Representatives from the four cities as well as Dallas County Commissioner John Wiley Price met on Tuesday at the Balch Springs Civic Center to present to the communities their plan to address residents’ mental health needs.
City Manager Cliff Keheley, Mayor Bruce Archer and councilmembers Dan Aleman, BW Smith and Kenny Green were present at the conference.
Discussions revolved around the creation of a team of social workers and public safety officers to address residents’ needs. The Southeast Alliance Community Care Team will be a unified approach towards meeting residents’ mental health needs. It will focus on proactive and reactive mental health services modeled after similar programs around the country. Services will include checking in on residents with a history of mental health issues to ensure they are receiving the treatment and services needed and helping homeless individuals who may not have access to mental health services.
Mesquite’s Mental Health Coordinator Melissa Carr said the program will be divided into three phases.
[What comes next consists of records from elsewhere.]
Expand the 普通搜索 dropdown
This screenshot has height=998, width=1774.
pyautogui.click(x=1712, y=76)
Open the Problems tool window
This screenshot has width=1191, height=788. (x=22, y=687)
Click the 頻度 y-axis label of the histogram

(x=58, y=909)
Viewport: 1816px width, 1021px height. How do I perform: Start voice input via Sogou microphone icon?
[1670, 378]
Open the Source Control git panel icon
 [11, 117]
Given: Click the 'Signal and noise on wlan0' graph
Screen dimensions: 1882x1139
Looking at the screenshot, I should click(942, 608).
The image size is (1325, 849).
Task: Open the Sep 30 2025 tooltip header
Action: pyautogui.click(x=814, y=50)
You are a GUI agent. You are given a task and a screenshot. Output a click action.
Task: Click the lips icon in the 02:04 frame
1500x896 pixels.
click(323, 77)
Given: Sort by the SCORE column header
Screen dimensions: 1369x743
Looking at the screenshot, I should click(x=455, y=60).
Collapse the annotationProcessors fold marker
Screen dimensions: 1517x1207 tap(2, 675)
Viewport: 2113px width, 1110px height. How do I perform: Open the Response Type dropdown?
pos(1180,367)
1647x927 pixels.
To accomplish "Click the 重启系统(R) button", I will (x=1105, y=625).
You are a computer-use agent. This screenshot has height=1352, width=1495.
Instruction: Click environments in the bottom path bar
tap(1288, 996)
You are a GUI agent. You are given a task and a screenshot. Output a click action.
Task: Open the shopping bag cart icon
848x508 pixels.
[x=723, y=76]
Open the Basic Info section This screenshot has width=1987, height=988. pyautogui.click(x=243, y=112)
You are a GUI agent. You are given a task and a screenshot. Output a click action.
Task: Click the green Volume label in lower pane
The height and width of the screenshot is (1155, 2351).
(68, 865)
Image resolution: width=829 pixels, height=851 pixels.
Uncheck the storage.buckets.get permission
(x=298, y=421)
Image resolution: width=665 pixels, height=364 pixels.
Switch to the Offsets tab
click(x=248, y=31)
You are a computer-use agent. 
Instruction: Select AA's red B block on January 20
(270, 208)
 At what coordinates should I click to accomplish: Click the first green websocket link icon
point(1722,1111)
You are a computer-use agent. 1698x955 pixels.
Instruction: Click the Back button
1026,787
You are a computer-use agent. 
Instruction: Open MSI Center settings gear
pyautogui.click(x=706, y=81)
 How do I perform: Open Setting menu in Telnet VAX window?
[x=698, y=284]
The first phase will focus on meeting the needs of residents in the partnering communities and partnering with nearby mental health clinics to ensure residents receive proper treatment. The second phase will revolve around meeting the needs of homeless individuals through a partnership between the Southeast Alliance Community Care Team, local first responders and nonprofits. The third phase will be training social workers involved in the team, so they can understand the communities as first responders do and more readily provide needed care to residents.
Dallas County issued a $900,000 grant that will help support the Southeast Alliance Community Care Team. The grant will cover the cost of a vehicle and supplies, salaries for two team members and funding for all four cities to train every police officer, firefighter and dispatcher in crisis response so that each mental health call is handled in a compassionate manner.
Keheley said discussions revolving around meeting residents’ mental health needs began during the summer of 2020.
“It was during this discussion that we learned of a program in Oregon that had a tremendous impact in reducing on police officers in responding to people in mental health crisis,” he said. “These teams are not only able to respond to people in crisis, but they proactively work with residents to follow up on issues and provide transportations to provide the care they deserve. The result in these cities that adopted this policy was a significant drop in the number of police department responses in mental health problems.”